Blas is sent off to do hard labor, and at the urging of his ex-wife, Macarena goes to visit him. As it becomes increasingly apparent that someone wants Blas not just imprisoned, but dead, Macarena hatches a plot with the cast and crew of the film to help Blas escape.
Around this main storyline, various other minor diversions swirl and intersect. Macarena falls for a young head grip (Chino Darin), the film’s prestigious director (Clive Revill) turns out to be a washed up drunk, forcing the uncredited screenwriter (Mandy Patinkin) to take over, and various cast and crew members engage in romantic escapades.
There are pleasures to be found in QUEEN OF SPAIN. Ms. Cruz exudes considerable charisma and star power in her role. Film buffs will likely enjoy some of the behind the scenes minutiae. And given that the dictatorial Franco regime has to some degree faded from memory, and the fact that Spanish filmmakers couldn't exactly comment directly on it during his reign, this makes for a useful historical document and reminder. Unfortunately, Trueba tries to pack way too much into his film, to the point that the focus gets lost at times, and the main story never really grabs hold.

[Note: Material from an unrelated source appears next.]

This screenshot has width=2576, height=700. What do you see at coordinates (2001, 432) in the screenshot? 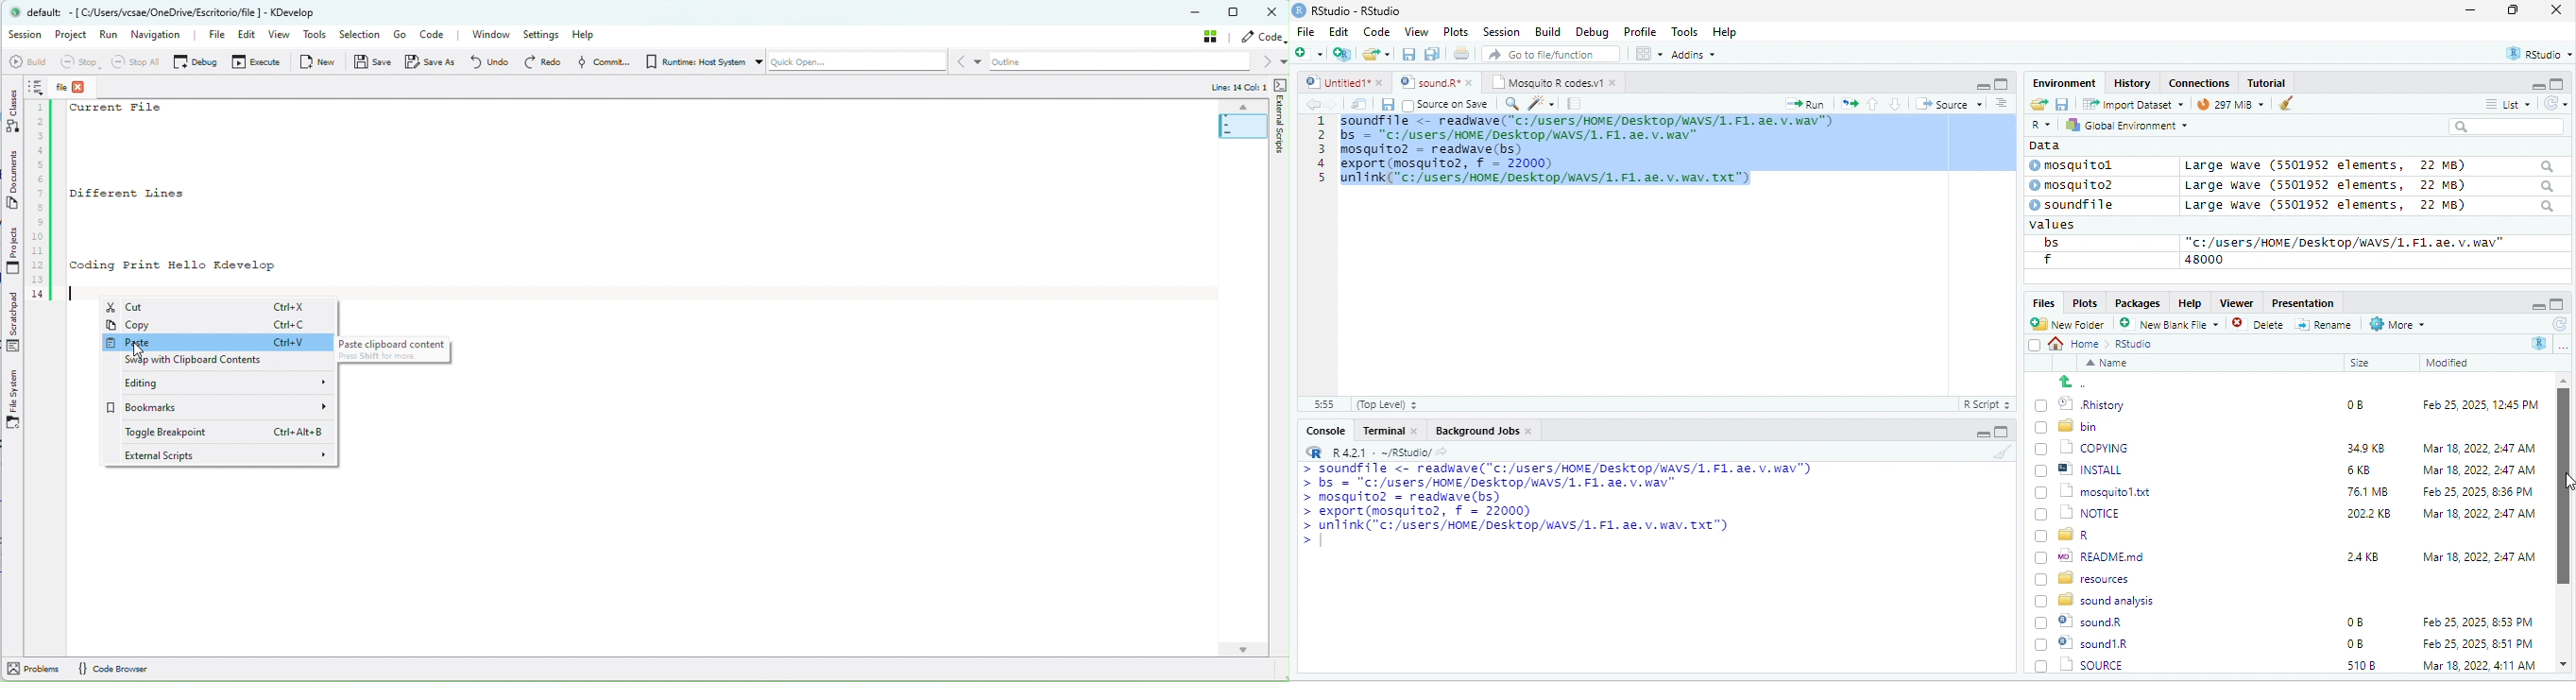
I see `maximize` at bounding box center [2001, 432].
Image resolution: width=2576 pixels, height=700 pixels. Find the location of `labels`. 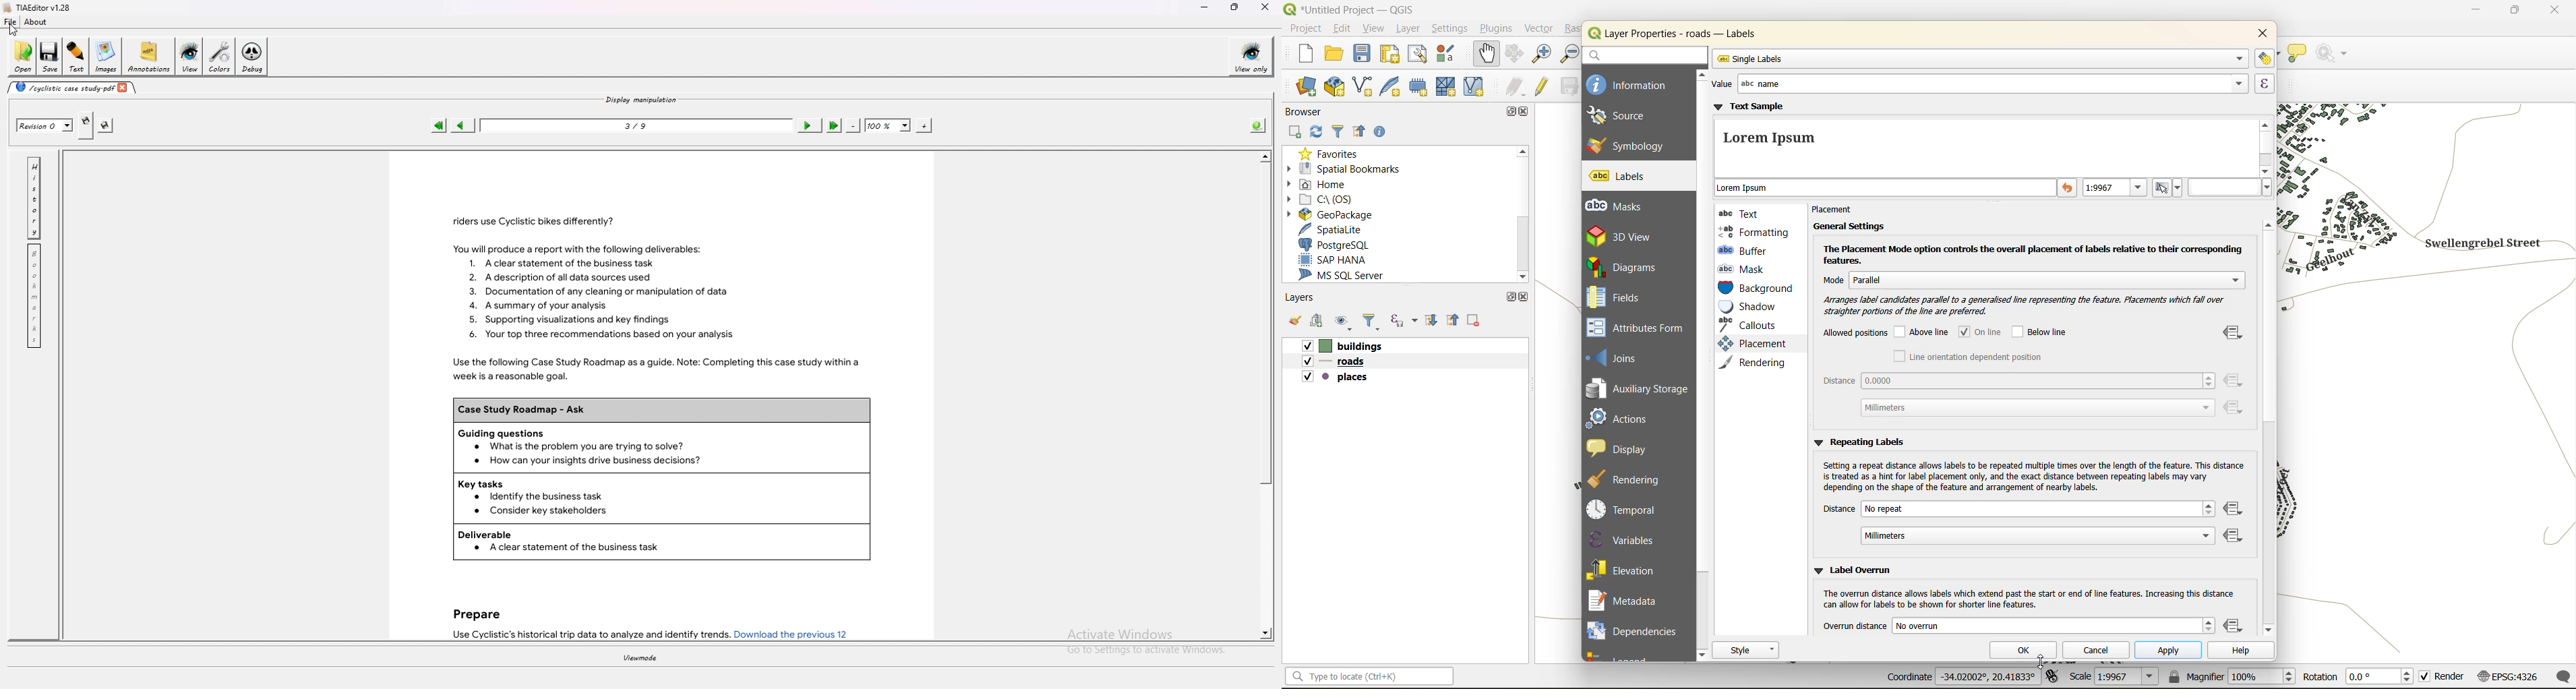

labels is located at coordinates (1620, 177).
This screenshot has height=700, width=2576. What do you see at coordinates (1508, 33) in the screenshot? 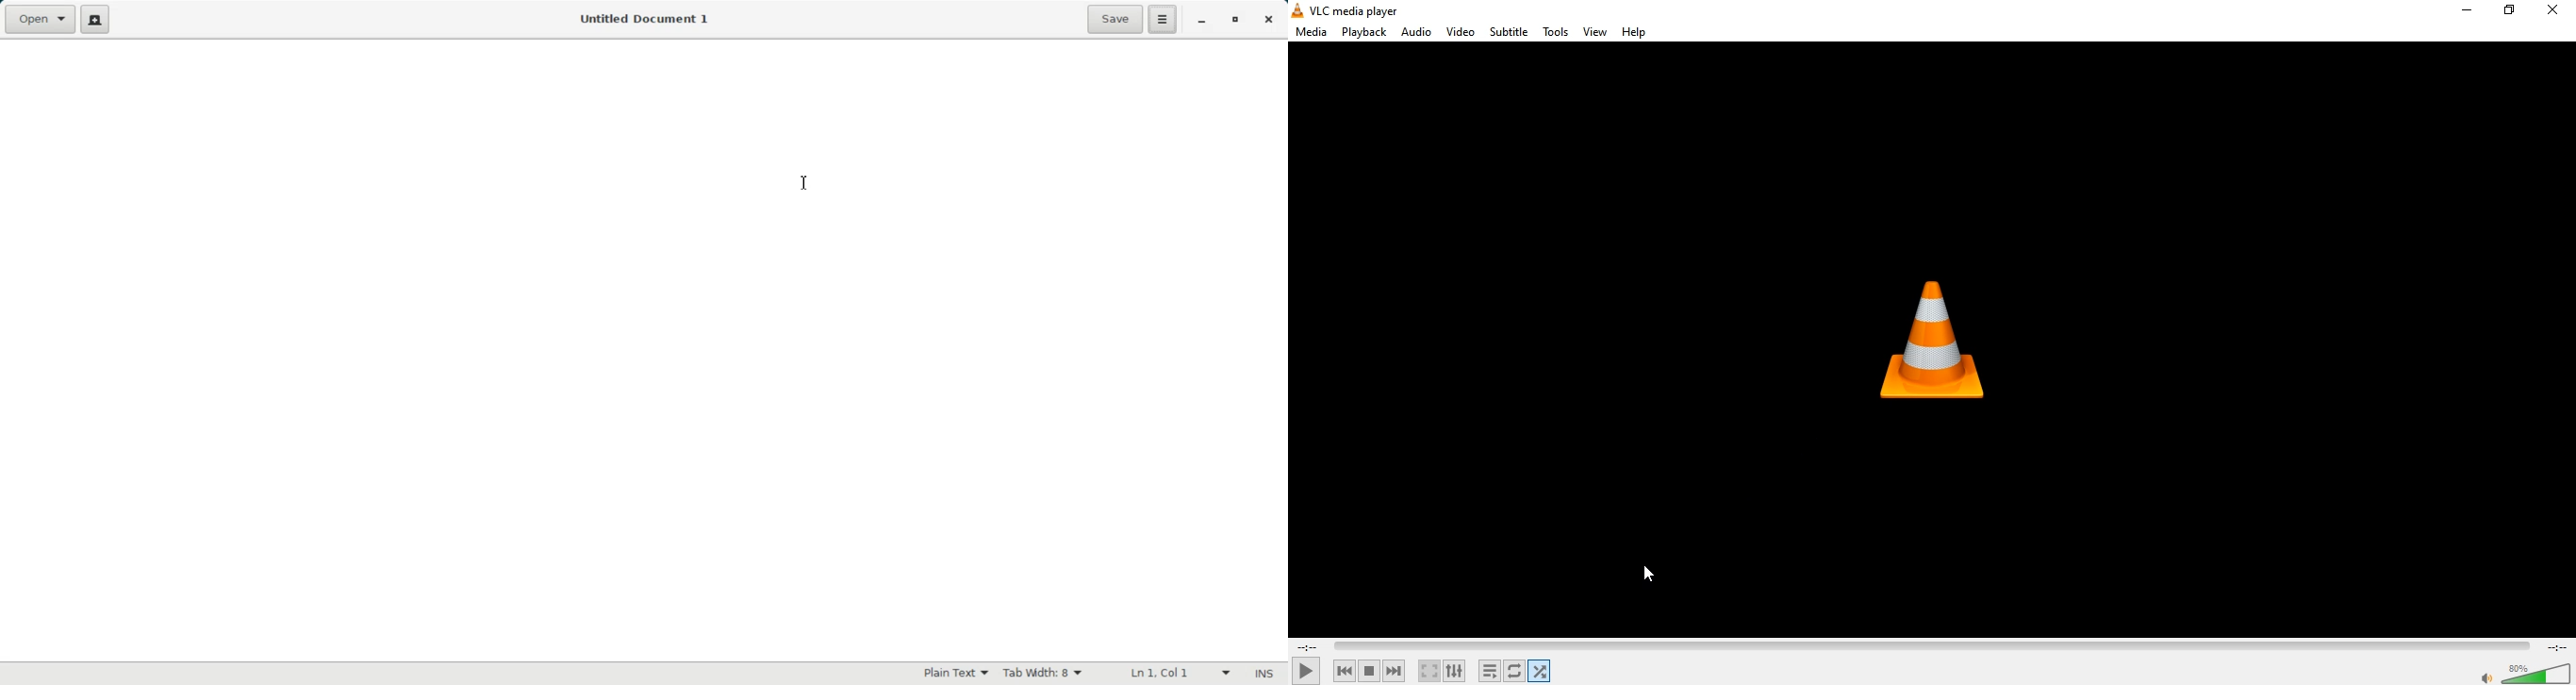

It bears mentioning that this is a sequel to Trueba’s 1999 film THE GIRL OF YOUR DREAMS, a highly regarded film which this reviewer has not seen. For what it’s worth, at least it never feels as if one is lost not having seen the prior work. That said, if you saw and enjoyed DREAMS and wondered what the characters got up to next, you might get a little more out of this follow-up. On it’s own terms, it’s merely okay. 2 out of 4 stars.